There’s no better stage than the U-20 World Cup for presenting yourself and generating interest.
“Yes, I’m very quick,” laughed Tetteh, “but I’m not the fastest in our team.” “He’s right,” confirmed his coach. “Our left-back Patrick Asmah is a little faster still, but he isn’t quite as technically adept as Samuel.” The 18-year-old's dexterity on the ball is probably one of the reasons why he is known as ‘Zidane’ within the Ghana camp. “Samuel has been trained as a central midfielder, which makes it so easy for us to put him out on the wings,” explained the team boss. “He hardly ever loses a ball and is very unpredictable for his opponents.”

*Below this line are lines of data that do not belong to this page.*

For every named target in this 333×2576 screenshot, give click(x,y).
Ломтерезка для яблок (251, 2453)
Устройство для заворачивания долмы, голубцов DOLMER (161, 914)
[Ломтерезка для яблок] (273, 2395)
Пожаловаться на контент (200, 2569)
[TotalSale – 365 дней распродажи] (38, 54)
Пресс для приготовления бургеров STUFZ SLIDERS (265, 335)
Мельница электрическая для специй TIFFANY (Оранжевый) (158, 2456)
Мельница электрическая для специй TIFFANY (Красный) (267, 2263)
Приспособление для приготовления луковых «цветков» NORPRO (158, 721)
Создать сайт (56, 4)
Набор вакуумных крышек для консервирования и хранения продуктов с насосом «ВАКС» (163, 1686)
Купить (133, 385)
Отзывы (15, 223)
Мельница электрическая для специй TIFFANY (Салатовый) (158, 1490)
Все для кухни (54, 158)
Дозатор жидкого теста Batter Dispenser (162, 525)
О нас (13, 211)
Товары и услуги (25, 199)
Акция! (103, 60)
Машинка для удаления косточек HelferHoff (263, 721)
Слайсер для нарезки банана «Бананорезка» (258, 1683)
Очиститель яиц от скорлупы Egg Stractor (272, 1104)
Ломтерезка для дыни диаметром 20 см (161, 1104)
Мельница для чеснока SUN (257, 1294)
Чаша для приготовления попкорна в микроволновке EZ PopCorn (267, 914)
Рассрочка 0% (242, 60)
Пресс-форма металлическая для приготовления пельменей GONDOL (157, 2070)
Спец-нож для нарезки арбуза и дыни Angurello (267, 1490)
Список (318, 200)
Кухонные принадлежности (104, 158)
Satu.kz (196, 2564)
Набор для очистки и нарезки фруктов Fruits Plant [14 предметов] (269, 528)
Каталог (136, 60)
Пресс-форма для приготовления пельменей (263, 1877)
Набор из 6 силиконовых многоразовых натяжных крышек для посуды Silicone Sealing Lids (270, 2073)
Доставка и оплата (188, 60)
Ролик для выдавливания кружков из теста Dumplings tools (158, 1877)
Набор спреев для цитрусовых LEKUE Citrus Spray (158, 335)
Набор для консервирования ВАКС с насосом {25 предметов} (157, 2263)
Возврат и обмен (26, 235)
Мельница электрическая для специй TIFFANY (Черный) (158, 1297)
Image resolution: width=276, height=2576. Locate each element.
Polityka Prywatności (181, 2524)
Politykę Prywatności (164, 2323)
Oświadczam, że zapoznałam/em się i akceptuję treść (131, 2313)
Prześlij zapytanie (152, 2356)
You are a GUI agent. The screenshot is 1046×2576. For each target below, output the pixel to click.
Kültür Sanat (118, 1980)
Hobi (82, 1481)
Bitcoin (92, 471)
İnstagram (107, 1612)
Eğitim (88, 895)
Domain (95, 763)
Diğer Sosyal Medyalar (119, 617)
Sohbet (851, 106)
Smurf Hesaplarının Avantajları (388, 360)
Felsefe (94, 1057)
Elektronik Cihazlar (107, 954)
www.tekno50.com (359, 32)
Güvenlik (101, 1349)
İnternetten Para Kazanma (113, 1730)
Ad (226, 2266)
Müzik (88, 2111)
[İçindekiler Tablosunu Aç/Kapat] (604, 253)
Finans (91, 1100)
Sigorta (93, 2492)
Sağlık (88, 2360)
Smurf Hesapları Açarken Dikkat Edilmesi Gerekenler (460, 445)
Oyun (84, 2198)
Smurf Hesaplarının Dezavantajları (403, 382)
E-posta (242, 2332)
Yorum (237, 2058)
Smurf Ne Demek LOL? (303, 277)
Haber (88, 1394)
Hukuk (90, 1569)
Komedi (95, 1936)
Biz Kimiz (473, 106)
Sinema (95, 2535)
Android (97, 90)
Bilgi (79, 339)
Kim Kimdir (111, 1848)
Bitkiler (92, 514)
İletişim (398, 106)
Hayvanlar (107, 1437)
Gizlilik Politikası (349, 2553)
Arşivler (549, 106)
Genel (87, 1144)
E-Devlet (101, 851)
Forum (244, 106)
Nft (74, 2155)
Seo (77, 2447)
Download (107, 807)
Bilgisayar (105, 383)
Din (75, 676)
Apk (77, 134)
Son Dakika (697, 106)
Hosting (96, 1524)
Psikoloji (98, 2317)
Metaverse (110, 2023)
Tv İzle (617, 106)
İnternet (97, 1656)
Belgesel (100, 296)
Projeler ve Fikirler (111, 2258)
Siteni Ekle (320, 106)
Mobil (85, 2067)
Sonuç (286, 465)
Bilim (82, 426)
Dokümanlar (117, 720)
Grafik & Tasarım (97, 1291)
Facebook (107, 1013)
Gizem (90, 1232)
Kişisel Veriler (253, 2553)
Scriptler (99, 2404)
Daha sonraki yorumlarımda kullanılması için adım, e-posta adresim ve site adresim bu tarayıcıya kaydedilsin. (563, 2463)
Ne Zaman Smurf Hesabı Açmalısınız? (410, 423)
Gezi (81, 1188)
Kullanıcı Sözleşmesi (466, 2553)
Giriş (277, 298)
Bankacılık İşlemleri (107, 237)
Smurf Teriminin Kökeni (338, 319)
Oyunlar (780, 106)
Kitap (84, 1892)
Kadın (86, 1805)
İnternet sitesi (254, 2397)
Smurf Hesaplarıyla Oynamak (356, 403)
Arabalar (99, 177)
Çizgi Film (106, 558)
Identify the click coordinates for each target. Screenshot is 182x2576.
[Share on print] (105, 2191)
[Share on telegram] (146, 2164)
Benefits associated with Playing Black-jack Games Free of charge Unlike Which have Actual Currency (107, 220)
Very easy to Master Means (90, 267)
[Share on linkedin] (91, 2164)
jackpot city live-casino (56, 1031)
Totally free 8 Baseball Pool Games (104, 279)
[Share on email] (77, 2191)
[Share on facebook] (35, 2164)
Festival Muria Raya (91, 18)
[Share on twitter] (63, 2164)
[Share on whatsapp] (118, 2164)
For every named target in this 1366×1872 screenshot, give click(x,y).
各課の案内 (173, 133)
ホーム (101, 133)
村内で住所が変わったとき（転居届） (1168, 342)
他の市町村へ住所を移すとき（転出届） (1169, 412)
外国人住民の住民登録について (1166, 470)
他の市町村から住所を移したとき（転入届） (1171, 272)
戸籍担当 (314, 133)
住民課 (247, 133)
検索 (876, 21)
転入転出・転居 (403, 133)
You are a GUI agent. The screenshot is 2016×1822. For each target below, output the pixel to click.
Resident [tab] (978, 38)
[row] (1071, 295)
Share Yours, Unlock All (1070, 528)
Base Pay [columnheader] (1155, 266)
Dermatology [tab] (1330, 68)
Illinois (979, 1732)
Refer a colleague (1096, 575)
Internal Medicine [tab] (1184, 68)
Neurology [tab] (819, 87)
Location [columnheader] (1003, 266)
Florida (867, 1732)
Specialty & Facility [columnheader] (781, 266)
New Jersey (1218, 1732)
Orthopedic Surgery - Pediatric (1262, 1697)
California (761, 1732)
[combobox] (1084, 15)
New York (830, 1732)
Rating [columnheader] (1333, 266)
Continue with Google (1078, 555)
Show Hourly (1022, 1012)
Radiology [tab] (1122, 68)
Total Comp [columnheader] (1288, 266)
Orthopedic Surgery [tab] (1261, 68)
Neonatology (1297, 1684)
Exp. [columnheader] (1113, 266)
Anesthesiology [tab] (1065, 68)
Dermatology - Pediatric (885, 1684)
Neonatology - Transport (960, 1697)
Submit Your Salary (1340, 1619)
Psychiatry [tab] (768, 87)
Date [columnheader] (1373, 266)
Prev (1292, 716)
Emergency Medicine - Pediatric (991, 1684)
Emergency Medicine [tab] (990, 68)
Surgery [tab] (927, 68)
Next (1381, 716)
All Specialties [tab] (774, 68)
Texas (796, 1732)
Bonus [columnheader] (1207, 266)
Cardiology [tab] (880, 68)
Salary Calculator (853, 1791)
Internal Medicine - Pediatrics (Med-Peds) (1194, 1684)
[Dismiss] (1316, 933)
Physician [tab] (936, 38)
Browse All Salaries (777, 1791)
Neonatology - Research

Yet despite his nickname, it comes as no surprise to discover that this rising star’s role model is Brazil’s Neymar, as the two already have very similar playing styles and are of comparable physical stature. Tetteh still plays in Africa for the West African Football Academy, founded in the Netherlands by Feyenoord, who continue to collaborate with their African counterparts. Naturally the dream of this particular Black Satellite is to play in Europe one day. “Yes, that’s my main goal,” he confirmed. “I’ll do anything to achieve that and work as hard as I can. I think I’m on the right track, and there’s certainly no better stage than the U-20 World Cup for presenting yourself and generating interest.”
When we asked coach Tetteh whether he could have expected such an explosion in performance from his 18-year-old prodigy, he replied: “Now, there’s no doubt that I know what Samuel can do and is capable of achieving, but it’s true that he was a little inconspicuous before this World Cup. The focus was probably more on players like Yaw Yeboah (the team captain, currently under contract at Manchester City), his brother (Benjamin Tetteh) or Clifford Aboagye (who won the adidas Bronze Ball at the FIFA U-20 World Cup 2013). He certainly stole the show a little today.”
The main event is only just getting started if Samuel Tetteh has his way. “After drawing with Austria we got together to analyse our mistakes in detail,” the youngster explained. “We’ve acclimatised and settled into our game now. The atmosphere is amazing and we’re very optimistic. Now we want to march all the way through to the final.”
Although Tetteh might not be calling the tune just yet, there is no doubt that he has now played his way into the spotlight.